1. Bengali is a member of the Indic group of the Indo-Iranian or Aryan branch of the Indo-European family of languages. With its sister-speech Assamese, Bengali forms the easternmost language in the IE. linguistic area, just as the Celtic Irish and the Germanic Icelandic are the westernmost. It has been in existence as an independent and characterised language, or, rather, as a distinct dialect group, for nearly ten centuries.

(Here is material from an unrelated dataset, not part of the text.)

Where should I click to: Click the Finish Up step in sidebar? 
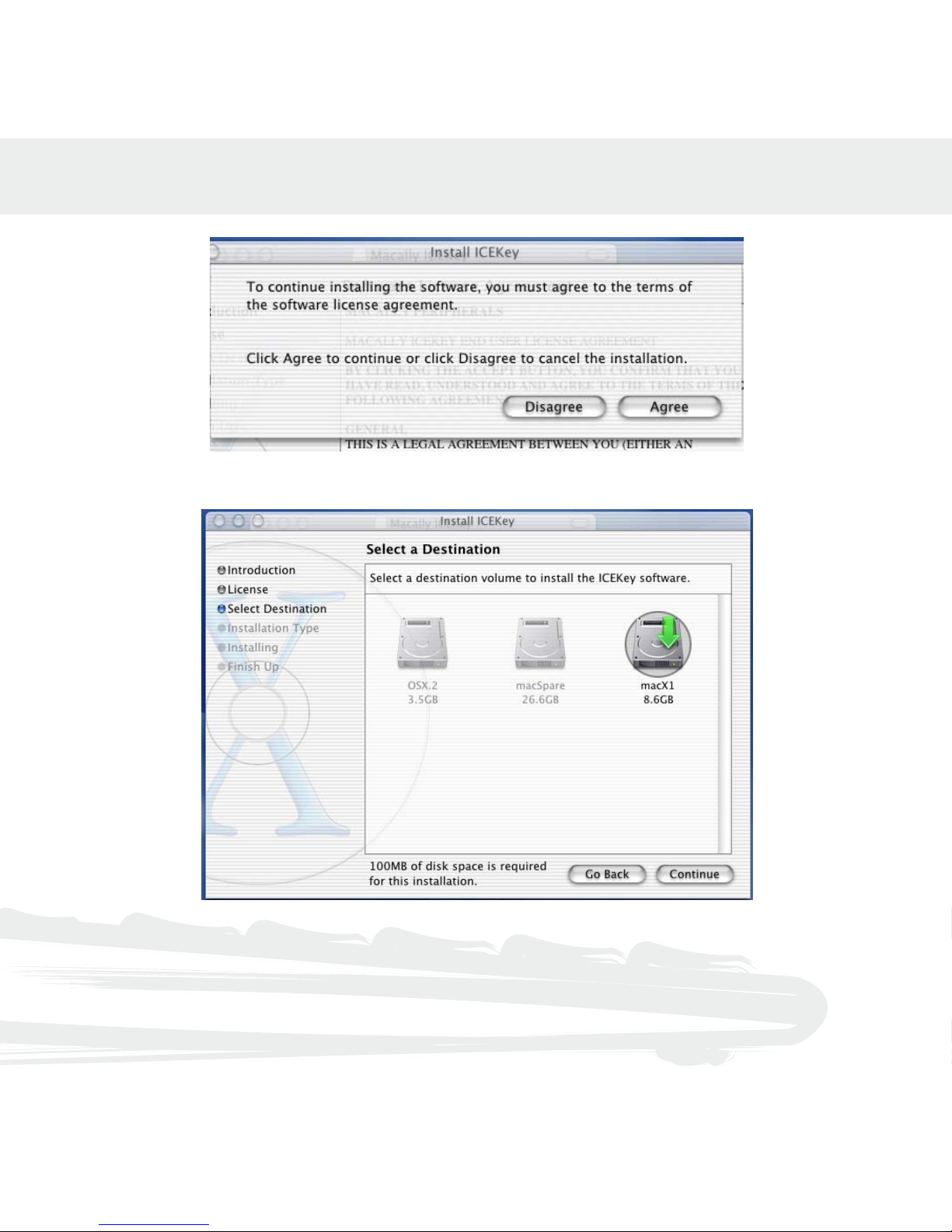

2. Among the languages and dialects of India, Bengali is the speech of the largest number of people,[1] 48,367,915 persons having returned it as their mother-tongue during the census of 1911. Bengali is spoken by 92 per cent. of the population of the province of Bengal; and portions of Assam and of Bihar and Orissa linguistically form parts of Bengal. Bengali shades off into its sister-languages Oṛiyā, Magahī and Maithilī in the west, and into Assamese in the north-east. Apart from other Indo-Aryan speeches, notably Hindōstani (which is spoken with varying degrees

  1. Of course, a modified form of Western Hindi (Hindōstanī, Hindī or Urdū) is the lingua franca of all Aryan-speaking India, and is the established language of literature, of education, of the law-court and of public life in the Bihārī, Eastern Hindī, Panjābī and Lahndī, Central and Western Pahāṛī, and Rājasthānī tracts. From this, Hindī or Hindōstānī is often loosely regarded as the language of the people of all Aryan India excluding Sindh, Gujarat, the Mahratta country, Orissa, Bengal and Assam, Nepal, Kashmir, and to some extent the Panjab,—of a tract with a population of over 112 (including the Panjab, over 133) millions. Hindī or Hindōstānī is unquestionably tho most important language of India, and the only speech which can be said to be truly national for all India; but it, together with other forms of Western Hindi, like Braj-bhākhā, Kanaujī, Bundēlī, etc., is the mother-tongue, the home-language of a little over 41½ millions only (according to the census of 1911). Taking into consideration the number of people speaking it as their mother-tongue, Bengali is the seventh language of the world, coming after Northern Chinese, English, Russian, German, Spanish, and Japanese; although as a great world-speech, Hindōstānī alone of Indian languages can rank with English, French, Spanish and Arabic.